PDA

View Full Version : Indexing the Internet


sufehmi
06-06-2004, 09:39 AM
I'm a bit concerned to Google's domination on search, so like many others I signed up to Grub.org (http://grub.org).

Unfortunately, their server software is not open-sourced, so I looked around again to find another similar project.

***** (http://www.*****.org/docs/en/) is a good search engine and it's open-source, however they're not interested on implementing distributed crawler (http://www.*****.org/docs/en/faq.html) like Grub. And I don't know Java :P

So I was looking for a good PHP-based search engine, and found PhpDig. I just installed it, and it looks quite good.

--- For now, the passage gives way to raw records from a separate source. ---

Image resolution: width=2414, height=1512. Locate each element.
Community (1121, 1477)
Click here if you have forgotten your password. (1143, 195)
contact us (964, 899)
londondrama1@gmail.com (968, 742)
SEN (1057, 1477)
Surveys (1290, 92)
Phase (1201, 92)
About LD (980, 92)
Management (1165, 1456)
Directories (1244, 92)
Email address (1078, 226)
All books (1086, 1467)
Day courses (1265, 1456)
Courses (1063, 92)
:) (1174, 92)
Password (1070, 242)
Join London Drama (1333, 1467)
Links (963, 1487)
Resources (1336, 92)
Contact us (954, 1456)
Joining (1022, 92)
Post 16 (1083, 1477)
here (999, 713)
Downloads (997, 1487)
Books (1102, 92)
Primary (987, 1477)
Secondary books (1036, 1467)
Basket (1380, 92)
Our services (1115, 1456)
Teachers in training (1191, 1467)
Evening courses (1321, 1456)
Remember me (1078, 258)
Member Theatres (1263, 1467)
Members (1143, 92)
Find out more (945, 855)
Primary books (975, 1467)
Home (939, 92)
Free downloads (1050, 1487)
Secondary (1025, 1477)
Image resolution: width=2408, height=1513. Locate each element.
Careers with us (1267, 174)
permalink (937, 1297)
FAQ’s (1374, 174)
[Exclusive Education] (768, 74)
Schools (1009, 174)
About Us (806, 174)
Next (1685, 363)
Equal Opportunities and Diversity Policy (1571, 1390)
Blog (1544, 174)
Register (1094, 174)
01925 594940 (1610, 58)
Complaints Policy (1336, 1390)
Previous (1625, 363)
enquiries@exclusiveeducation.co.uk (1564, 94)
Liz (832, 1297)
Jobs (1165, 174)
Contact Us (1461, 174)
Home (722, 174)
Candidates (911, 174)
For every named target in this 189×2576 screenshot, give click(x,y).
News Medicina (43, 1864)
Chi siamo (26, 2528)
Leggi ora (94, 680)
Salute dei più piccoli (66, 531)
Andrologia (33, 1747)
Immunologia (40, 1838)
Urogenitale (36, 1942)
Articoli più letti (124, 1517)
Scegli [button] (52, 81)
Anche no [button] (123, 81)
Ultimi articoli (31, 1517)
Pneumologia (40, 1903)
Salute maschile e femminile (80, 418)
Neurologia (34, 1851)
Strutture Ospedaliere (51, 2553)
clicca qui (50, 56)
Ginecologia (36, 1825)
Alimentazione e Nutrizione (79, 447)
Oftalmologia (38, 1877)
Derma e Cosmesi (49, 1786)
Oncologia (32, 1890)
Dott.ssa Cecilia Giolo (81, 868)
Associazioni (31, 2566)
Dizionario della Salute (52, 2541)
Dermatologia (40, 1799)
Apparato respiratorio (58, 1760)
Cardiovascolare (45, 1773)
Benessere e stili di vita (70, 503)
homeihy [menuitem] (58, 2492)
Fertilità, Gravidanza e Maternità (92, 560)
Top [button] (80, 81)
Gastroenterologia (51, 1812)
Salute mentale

I'm very interested to start a project to index the Internet using PhpDig.
I think we can scale PhpDig for this, example: we can separate the various components (indexer, search front-end, database, etc) into multiple physical servers for each component, MySQL have clustering feature now, etc.

If anyone else's interested, feel free to join in.

This is the to-do list for this project:

# Purchase a dedicated server for the project
# Get domain names list by signing up [ here (http://www.verisign.com/nds/naming/tld/) ] and [ here (http://www.pir.org/registrars/zone_file_access) ]
(read [ this (http://forums.devshed.com/t139891/s.html) ] and [ this (http://www.webhostingtalk.com/showthread.php?threadid=52404) ] for details)
# Code a job allocator, which will allocate job packages to users. It will assign several domain names (from the list above) to be deep-crawled by users.
# Code a job manager, which will receive submission from users, and merge it to the main index.
# Modify spider.php to be able to request job packages (with user authentication), crawl the domains, and submit the result back securely. (running as php cgi)
# Create a simple website; with basic stats, user management, and search front-end.

That should be enough to get this project off the ground.

This project will be fully open and strictly non-profit.

Thanks for the PhpDig developers, and here's hoping that this will be useful for everyone as well.



Thanks,
Harry

bloodjelly
06-06-2004, 09:58 AM
Sounds like an ambitious task, sufehmi, to put it mildly--especially considering that as of now phpDig can only spider one site at a time per database. Also, and no offense, but why would you want to do this? Google's "domination" on search, most people agree, provides relevant information quickly and easily, giving useful results in a fair manner. Do you plan on out-Googling Google? Everywhere you look some search engine is trying to top them, and they're spending millions and millions of dollars to do it. If they do, great, just as long as we still get relevant information. That's the only thing people want. So I guess my question is why would you want to compete with these big businesses, and why would you want to do something that many many other people have already almost done? I'm personally happy with my search results thus far.

sufehmi
06-06-2004, 01:59 PM
Originally posted by bloodjelly
Sounds like an ambitious task, sufehmi, to put it mildly

You're absolutely correct. And I'm not the best PHP coder either.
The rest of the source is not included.